# need help with pathology report



## nini08 (Apr 20, 2011)

I have multi bilateral heterogeneous glandular echotexture with multiple hyperchoic nodules. The fna report said focal hurthle cell change is apparent on left side and on the right side it just said occasional cells exhibit hurthle cell change. the final comment says it suggest a benign/reactive process. Not so sure I feel comfortable with the wording suggest.... Please Help me, I do have Hashi's.


----------



## usmc4myson (Sep 26, 2010)

Well, that's a mouthful! I don't like the fact that you have a focal Hurthle cell change, and yet, they think it is a benign/reactive process. That seems to me like a contradiction of terms. If you are not comfortable with the wording on the report, than I would suggest that you trust your gut, and at the very least, ask for clarification. I always google stuff like that too...sometimes another medical site will add more clarity to the haziness of the terminology.

I have a bone to pick with many radiology reports that I have gotten over the years that do not contain enough information. There should be a gold standard for what information MUST be included in a report, and patients should be able to request any missing information easily.
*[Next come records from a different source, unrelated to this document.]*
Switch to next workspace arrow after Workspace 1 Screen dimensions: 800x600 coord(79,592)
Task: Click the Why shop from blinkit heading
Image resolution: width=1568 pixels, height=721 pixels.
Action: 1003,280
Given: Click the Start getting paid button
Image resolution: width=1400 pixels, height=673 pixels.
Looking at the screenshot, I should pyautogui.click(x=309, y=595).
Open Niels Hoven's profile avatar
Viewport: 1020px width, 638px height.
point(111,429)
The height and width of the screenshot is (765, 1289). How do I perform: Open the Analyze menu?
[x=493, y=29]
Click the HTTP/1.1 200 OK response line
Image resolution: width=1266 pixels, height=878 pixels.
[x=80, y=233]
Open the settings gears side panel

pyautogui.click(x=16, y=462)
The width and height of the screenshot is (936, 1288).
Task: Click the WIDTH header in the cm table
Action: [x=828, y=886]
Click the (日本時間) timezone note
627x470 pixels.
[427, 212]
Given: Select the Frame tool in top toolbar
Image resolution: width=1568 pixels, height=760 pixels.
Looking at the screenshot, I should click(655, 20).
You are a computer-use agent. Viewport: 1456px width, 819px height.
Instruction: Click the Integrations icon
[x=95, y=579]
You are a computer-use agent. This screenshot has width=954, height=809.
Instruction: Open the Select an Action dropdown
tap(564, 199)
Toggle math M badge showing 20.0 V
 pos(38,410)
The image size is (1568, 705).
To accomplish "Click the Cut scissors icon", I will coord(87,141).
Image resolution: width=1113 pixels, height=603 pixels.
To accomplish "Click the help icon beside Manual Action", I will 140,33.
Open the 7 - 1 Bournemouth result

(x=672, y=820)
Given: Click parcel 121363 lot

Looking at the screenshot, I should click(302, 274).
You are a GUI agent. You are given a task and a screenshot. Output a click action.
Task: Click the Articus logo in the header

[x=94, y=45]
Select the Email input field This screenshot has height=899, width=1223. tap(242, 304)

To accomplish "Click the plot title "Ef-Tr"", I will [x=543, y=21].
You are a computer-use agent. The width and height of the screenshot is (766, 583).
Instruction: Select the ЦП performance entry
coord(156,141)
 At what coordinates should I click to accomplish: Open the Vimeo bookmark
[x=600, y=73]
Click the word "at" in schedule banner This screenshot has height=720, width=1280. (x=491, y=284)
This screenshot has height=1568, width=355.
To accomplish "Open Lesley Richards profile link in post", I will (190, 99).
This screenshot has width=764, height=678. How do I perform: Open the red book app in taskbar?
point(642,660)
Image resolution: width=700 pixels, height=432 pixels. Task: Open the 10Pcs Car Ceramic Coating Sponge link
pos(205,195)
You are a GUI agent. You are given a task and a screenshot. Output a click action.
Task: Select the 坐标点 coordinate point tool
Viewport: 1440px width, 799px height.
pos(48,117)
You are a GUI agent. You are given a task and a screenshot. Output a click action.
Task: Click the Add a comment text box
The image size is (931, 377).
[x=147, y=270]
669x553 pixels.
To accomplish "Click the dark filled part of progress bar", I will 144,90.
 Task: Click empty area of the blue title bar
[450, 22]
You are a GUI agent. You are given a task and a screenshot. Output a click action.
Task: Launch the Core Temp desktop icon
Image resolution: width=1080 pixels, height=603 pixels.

Why is it that doctors never really question the radiology reports? My 15 yo son was injured in wrestling. He had inconclusive xrays. Then the orthopedic surgeon ordered an MRI. The MRI came back "normal." However, when my surgeon looked at the actual films, she saw the bilateral L5 S1 fractures right away, and proceeded to point them out to me! My son was having numbness and tingling on the outside of his foot, his calf, and thigh!! Thank God the doctor didn't take the radiology report as set in stone! However, most doctors don't know much about reading a scan, and trust that the radiologist is truly paying attention! I was wondering if they were reading a good book while attempting to read my son's MRI at the same time!!

I hope you find some clarity and peace...until then...hang in there. Someone who knows way more than me will surely offer their input soon.

~Amy


----------



## Andros (Aug 26, 2009)

nini08 said:


> I have multi bilateral heterogeneous glandular echotexture with multiple hyperchoic nodules. The fna report said focal hurthle cell change is apparent on left side and on the right side it just said occasional cells exhibit hurthle cell change. the final comment says it suggest a benign/reactive process. Not so sure I feel comfortable with the wording suggest.... Please Help me, I do have Hashi's.


What you need to find out from your doctor or the pathologist is are the Hurthle cells indigenous to Hashimoto's or are they indigenous to cancer. Sad but true. There are both kinds.

Can you do that; give them a call?

Typically, benign thyroid nodules appear hyperechoic on the sonogram, while malignant (cancerous) thyroid nodules are more likely to be hypoechoic, casting off fewer or weaker echoes. However, the chance of any hypoechoic nodule being cancerous is still very low, because benign thyroid nodules are much more common. If a thyroid nodule requires further evaluation, the next step is generally to perform a fine needle aspiration (FNA) of the suspicious nodule, a test in which a thin needle is inserted into the nodule to extract cells for evaluation. Looking at these cells under a microscope helps to determine whether or not the nodule contains cancer cells.

Bottom line: You should speak with your doctor about your thyroid ultrasound results and ask whether the findings require further evaluation by a test such as an FNA
http://www.everydayhealth.com/specialists/cancer/hensley/qa/what-are-hypoechoic-nodules/index.aspx

Let us know.










I use the word suggest a lot and you should be uncomfortable with that word. It has a specific meaning as you well know. Good for you!


----------